Our goal is to challenge and change the systems
that create poverty and economic injustice in our communities, and to promote an economic system that embraces sexual and
gender diversity.
We are committed to the principle that access
to social and economic resources is a fundamental right, and we work to create social and economic equity through grassroots
organizing, public education, advocacy and research.
We do this work because although poor queers
have always been a part of both the gay rights and economic justice movements, they have been, and continue to be, largely
invisible in both movements.
This work will always be informed by the
lived experiences and expressed needs of queer people in poverty.
Values and Vision
- We are a multi-racial, multi-classed, multi-cultural group of people of diverse
marginalized sexual and gender identities, as well as diverse ages, skills, educational levels, backgrounds and abilities.
- We seek to amend the conditions and policies of our economic system to prioritize
the needs of the poor, and to embrace sexual, gender and family diversity.

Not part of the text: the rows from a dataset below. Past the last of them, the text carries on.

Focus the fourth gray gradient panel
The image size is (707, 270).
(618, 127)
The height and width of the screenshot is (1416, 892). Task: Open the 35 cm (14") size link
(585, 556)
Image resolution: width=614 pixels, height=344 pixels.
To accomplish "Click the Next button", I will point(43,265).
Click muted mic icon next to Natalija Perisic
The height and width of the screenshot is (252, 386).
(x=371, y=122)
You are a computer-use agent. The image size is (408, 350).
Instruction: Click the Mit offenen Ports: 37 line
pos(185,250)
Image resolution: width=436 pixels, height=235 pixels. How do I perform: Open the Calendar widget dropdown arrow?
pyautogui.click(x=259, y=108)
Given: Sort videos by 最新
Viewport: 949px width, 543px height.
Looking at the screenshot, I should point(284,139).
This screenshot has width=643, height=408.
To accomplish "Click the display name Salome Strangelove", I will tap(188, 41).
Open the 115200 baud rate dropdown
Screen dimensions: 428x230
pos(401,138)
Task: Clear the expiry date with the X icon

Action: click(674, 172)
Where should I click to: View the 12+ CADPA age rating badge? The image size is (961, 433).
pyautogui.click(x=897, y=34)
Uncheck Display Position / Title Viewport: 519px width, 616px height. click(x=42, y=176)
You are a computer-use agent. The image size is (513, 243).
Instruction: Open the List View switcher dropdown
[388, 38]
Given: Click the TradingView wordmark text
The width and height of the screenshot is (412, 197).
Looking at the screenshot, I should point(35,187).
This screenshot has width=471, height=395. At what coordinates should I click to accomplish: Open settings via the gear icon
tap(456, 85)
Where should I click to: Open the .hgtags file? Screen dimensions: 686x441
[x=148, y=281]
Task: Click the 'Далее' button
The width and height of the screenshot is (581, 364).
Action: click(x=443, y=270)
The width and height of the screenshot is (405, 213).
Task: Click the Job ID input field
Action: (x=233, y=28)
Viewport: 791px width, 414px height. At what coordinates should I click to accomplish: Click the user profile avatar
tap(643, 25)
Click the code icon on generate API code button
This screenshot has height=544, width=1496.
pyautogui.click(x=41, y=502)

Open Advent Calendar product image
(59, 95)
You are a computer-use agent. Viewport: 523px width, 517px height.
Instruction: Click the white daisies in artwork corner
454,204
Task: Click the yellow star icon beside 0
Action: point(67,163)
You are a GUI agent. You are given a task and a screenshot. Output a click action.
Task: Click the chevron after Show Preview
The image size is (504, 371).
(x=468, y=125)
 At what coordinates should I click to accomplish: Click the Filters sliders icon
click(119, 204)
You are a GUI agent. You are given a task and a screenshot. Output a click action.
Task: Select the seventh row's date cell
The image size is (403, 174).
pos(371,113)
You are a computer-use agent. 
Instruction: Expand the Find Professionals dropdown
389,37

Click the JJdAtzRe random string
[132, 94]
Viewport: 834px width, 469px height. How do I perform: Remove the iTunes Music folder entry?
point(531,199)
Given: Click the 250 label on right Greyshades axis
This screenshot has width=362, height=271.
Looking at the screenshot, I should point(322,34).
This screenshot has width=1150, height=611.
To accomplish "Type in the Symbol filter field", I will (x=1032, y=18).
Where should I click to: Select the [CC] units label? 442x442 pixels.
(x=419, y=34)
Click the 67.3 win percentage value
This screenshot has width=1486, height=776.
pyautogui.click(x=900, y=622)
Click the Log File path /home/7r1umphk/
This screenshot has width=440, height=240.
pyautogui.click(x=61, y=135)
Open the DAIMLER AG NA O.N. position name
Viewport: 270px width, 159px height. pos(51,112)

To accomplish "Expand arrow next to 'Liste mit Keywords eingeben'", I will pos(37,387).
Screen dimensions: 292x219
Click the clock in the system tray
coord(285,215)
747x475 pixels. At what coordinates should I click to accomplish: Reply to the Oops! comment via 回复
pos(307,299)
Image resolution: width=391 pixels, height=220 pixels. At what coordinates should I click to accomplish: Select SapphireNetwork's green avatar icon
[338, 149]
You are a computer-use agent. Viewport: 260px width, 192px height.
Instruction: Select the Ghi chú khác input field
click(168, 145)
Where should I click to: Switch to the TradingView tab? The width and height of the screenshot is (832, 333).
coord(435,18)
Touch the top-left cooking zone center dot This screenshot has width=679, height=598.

- We work to broaden the discourse, vision and agenda within both queer and
economic justice organizations, as well as in society at large, toward greater integration of economic justice issues as they
impact our communities.
- We seek to promote a society where people of all classes, sexual orientations
and gender identities can enjoy complete sexual and reproductive freedom and expression, as part of their full enjoyment of
life, without fear of economic or legal penalty. We work to establish and/or protect the legal rights of poor and working-class
queers, and to encourage and facilitate self-advocacy.
- We advocate for radical, compassionate changes in systems such as housing
and shelter, the workplace, courts, prisons, welfare and other public benefits, citizenship/immigration, healthcare and other
social services.
- We understand the interconnections between different oppressions that perpetuate
economic injustice, and we work on multiple levels to eradicate them.
- We work to affect these changes through grassroots organizing, public education,
advocacy, research, legal action, leadership development and coalition building with gay rights and economic justice organizations.
- We are committed to this work because, although we witness and experience
financial hardship and need in our communities, we also have hope in the possibilities for change.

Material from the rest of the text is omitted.